September 8, 2015

WE ARE THEIR WITTENBERG:

The partnership: How a bold American imam and his skeptical Israeli host bridged the Muslim-Jewish chasm : Since 2013, dozens of young US Muslim leaders have traveled to Israel to learn about Judaism, Zionism and Israel. This is the full story of their high-risk, taboo-shattering initiative -- a vital step, they hope, toward Muslim-Jewish healing in America and beyond (DAVID HOROVITZ September 8, 2015, Times of Israel)

What is exceptional, however, is that the 20 or so students in Kurtzer's class today are not Jews. Neither are they Christians, for whom Hartman has run programs for many years. They are, rather, Muslims. American Muslim leaders, to be precise.
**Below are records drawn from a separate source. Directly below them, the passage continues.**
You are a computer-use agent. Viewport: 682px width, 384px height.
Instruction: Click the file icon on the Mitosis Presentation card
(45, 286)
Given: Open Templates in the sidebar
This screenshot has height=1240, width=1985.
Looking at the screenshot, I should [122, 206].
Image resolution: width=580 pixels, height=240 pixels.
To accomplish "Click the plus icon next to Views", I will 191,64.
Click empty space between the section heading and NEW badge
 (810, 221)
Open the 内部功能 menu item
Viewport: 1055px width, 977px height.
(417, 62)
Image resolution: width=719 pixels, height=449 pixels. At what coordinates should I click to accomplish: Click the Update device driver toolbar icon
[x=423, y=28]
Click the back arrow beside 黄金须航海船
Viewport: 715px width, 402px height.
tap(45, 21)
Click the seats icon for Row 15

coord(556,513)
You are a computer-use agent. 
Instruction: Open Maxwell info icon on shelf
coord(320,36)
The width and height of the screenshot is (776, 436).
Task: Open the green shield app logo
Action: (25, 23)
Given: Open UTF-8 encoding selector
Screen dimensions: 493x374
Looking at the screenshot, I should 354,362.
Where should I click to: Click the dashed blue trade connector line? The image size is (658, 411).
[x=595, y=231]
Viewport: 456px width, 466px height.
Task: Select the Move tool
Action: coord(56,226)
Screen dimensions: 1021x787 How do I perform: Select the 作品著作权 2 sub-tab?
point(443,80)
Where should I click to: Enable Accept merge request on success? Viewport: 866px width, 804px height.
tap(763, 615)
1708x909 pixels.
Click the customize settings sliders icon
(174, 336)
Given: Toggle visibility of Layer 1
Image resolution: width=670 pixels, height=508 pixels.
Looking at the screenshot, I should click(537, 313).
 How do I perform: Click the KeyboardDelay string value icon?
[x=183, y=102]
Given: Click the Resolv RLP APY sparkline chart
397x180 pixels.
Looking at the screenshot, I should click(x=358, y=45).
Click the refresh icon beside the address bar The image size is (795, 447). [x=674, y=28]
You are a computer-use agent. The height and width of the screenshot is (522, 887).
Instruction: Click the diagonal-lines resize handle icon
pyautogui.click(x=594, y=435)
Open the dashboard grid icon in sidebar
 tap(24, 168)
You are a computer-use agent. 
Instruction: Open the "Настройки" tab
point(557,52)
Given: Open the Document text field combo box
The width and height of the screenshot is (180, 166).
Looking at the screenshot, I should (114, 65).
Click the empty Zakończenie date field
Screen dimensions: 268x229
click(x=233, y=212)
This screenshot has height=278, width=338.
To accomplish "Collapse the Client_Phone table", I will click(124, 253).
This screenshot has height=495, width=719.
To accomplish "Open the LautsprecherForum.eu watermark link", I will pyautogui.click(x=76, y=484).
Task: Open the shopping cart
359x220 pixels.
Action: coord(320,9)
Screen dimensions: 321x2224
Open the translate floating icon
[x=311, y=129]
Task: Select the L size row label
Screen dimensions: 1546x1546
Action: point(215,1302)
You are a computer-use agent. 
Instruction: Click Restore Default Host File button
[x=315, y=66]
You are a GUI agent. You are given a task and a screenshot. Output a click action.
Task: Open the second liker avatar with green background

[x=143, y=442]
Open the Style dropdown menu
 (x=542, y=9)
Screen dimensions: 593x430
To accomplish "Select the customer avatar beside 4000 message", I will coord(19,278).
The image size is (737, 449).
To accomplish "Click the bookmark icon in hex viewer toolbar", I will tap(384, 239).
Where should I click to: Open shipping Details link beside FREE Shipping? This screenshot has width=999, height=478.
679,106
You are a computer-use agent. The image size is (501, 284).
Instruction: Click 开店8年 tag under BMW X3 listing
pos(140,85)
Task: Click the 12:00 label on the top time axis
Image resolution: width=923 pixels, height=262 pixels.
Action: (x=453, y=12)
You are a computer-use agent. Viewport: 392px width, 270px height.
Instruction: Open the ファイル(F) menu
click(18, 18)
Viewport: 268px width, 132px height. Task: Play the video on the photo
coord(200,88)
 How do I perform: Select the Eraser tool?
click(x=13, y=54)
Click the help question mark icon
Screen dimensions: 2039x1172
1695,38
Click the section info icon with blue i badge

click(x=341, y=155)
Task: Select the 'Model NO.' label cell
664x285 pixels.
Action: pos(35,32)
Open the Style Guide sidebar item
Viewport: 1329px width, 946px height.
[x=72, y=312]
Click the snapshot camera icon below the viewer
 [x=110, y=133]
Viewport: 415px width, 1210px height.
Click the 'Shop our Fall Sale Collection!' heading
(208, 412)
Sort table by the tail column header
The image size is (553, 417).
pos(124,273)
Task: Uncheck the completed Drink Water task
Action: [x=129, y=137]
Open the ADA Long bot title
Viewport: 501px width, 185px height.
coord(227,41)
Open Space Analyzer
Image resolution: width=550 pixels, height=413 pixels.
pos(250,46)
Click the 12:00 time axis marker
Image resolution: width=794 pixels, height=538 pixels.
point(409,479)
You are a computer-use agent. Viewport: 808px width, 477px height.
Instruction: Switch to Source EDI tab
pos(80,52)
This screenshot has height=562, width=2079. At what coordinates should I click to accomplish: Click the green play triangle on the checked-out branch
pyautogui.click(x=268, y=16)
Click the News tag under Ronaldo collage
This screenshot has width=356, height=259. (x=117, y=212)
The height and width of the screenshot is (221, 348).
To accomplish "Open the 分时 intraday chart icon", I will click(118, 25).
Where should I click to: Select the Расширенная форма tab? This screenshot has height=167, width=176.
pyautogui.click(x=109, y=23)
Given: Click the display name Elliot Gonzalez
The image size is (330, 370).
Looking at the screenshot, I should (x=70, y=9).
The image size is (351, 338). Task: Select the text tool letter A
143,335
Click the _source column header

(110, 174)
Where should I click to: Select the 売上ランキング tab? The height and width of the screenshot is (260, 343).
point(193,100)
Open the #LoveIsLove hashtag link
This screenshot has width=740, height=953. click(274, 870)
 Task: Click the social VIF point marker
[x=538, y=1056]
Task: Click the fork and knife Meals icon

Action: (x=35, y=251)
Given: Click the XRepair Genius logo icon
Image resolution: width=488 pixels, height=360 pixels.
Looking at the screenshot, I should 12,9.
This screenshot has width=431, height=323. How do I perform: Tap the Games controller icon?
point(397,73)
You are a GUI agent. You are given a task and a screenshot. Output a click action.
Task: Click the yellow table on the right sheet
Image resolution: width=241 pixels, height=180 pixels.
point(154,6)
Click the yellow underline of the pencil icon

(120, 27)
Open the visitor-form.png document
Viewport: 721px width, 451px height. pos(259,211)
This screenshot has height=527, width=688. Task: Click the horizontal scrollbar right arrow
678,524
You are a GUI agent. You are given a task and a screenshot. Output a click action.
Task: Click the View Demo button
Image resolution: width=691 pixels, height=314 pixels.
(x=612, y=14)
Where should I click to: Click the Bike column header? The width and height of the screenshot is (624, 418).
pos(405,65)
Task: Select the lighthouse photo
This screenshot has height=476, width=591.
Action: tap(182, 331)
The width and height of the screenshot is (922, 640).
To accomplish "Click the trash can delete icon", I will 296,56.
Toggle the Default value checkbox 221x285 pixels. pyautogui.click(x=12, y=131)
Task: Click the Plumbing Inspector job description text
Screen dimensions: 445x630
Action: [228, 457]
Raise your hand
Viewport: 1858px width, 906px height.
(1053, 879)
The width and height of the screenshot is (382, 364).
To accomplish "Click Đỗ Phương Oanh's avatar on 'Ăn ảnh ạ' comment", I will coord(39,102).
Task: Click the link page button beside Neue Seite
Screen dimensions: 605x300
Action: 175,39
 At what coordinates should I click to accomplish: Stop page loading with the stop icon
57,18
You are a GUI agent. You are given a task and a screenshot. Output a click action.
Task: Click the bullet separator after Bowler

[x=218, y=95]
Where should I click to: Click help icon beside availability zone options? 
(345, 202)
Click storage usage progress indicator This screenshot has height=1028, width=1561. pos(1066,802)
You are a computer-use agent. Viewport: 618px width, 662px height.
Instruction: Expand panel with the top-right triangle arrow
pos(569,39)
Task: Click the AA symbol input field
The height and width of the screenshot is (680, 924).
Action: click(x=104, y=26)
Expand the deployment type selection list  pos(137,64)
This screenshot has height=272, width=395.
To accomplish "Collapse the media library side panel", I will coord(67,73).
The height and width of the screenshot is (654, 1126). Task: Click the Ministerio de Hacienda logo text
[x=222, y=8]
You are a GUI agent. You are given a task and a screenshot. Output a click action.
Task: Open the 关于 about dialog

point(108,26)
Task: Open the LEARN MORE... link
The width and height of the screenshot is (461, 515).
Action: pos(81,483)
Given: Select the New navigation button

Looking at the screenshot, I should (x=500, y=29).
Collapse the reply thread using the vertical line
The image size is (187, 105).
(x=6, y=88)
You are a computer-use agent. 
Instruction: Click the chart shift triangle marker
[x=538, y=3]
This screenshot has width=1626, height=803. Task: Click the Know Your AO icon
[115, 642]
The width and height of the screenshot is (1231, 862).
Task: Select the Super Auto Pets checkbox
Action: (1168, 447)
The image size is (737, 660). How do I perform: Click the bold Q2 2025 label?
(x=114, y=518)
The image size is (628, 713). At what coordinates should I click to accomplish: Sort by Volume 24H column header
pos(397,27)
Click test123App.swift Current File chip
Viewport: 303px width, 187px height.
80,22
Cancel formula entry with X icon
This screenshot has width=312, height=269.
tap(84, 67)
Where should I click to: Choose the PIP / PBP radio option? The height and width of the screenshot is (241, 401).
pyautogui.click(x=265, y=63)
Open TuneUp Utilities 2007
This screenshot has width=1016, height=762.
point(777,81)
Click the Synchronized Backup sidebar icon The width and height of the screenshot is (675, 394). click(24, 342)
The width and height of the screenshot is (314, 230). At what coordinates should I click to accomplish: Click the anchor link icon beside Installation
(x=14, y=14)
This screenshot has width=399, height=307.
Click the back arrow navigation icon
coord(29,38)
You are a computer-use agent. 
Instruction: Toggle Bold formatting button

Most of them are in their 30s and 40s.One is of Lebanese origin, another Algerian, a third Iraqi. Almost all are in Western dress. Two of the women wear hijabs. And they are here, in Jerusalem, because they want to learn about Judaism, Zionism and Israel.

This is not an interfaith effort. It is not an exercise in dialogue between two religions whose relationship overflows with violence, tension and bitterness. It is an educational program, whose participants have come to Israel to understand why Jews believe what they believe, how Jews see their history, why Jews are so attached to this contested strip of land -- and thus to better engage with American Jews when they return to the United States. It's an effort by goodhearted people, a complicated, fraught, even dangerous effort, to throw some light into the dark abyss of ignorance and hatred that separates almost all Jews and Muslims worldwide.

These 20 or so students are the third "cohort" -- the third group -- in Hartman's Muslim Leadership Initiative (MLI). The cohorts go through a program that lasts a year -- with two weeks at Hartman in Israel at the start, a series of lectures in the US, and two more weeks at Hartman at the end. This Sunday class is part of Cohort 3's opening two weeks in Israel. And as with their predecessors, the calm, scholarly atmosphere in the classroom belies the frenzy that their very presence in Israel is provoking.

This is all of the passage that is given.